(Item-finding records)
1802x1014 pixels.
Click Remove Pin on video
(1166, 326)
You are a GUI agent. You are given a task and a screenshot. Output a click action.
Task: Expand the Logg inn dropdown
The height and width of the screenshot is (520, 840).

**Given task:** Copy out the lines above word for word.

**The solution:**
1802x1014 pixels.
Click Remove Pin on video
(1166, 326)
You are a GUI agent. You are given a task and a screenshot. Output a click action.
Task: Expand the Logg inn dropdown
The height and width of the screenshot is (520, 840).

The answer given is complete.